The other thing is this: if you grind your chisel for paring, you'll want a fairly low angle on the bevel. If you're going to use it for chopping mortises, that low angle will mean it gets dull pretty fast, in my experience. I solved the problem by finding a chisel with a much thicker blade and higher angle, which I only use for mortising. Now my normal-use chisels can stay sharp longer, and my mortise chisels do too.
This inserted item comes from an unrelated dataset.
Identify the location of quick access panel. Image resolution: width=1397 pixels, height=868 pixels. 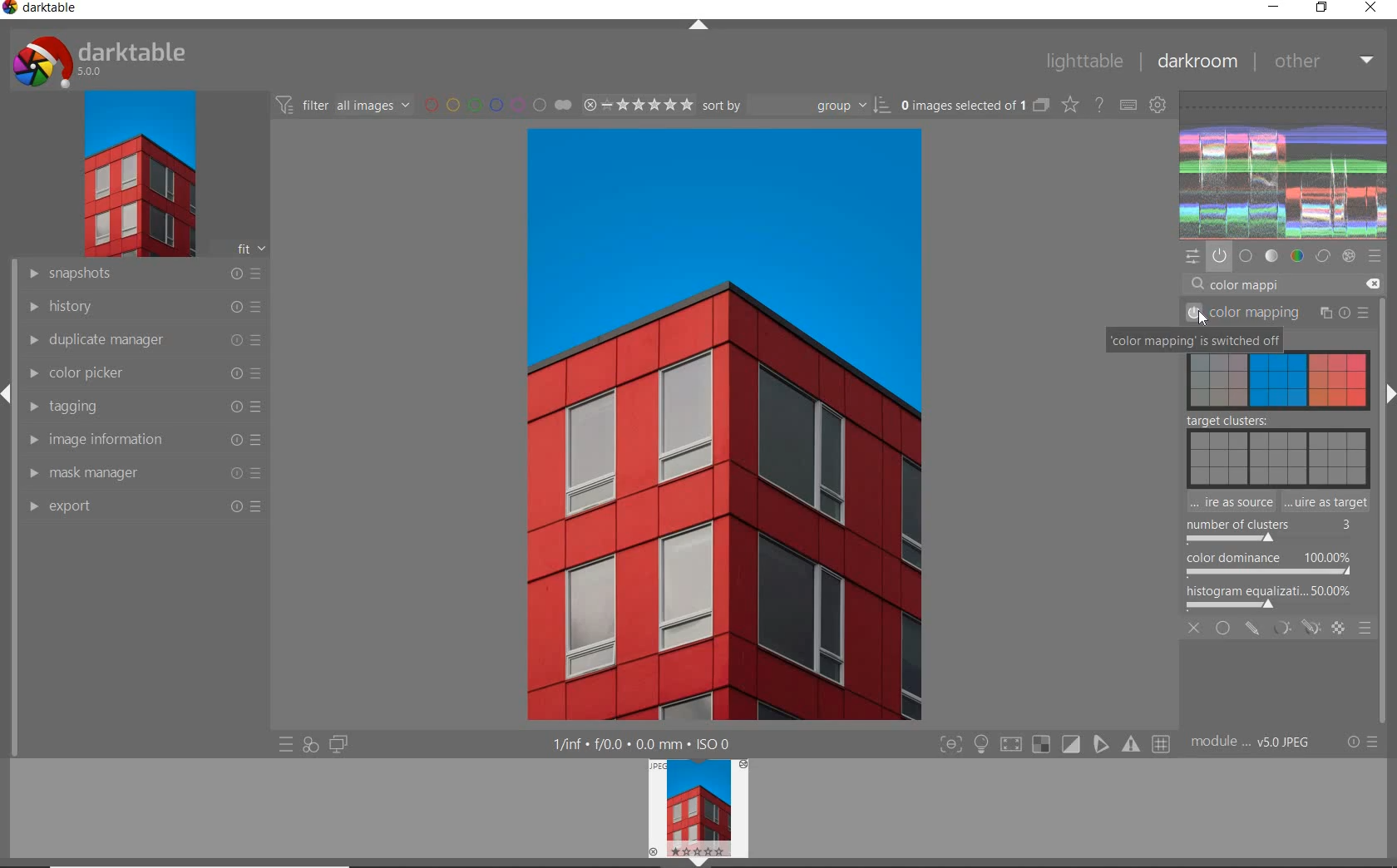
(1194, 256).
There are other ways to cut mortises, though: you can drill out most of the waste, then square it with a chisel, or you can take paring cuts along the length of the mortise in alternating directions. Either way is easier on your chisels, and less likely to dull them as quickly as hammering them into the wood will.


----------



## Azur Jahić (May 17, 2013)

I sharpen my plane with a 1500 wet paper.While i hand sharping my chisel i make it somekind round. Now bevel look a litle bit round instead of strict straight.


----------



## Kenbo (Sep 16, 2008)




----------



## Wrangler02 (Apr 15, 2011)

tim407 said:


> What bevel angle do u put on your mortising chisels? I recently sharpened mine at 25 degrees and had a corner chip off on me. Could this be due to my bevel angle? Or just a poor quality chisel?


I sharpen mortising chisels at 35 deg. They get beat on so severely, with a mallet, and prying, so the greater angle strengthens the edge.


----------



## Azur Jahić (May 17, 2013)

I wasn't start from 400 wet paper i only use 1500 but it work wor me but i think it sharp slowly when you skip a grades.


----------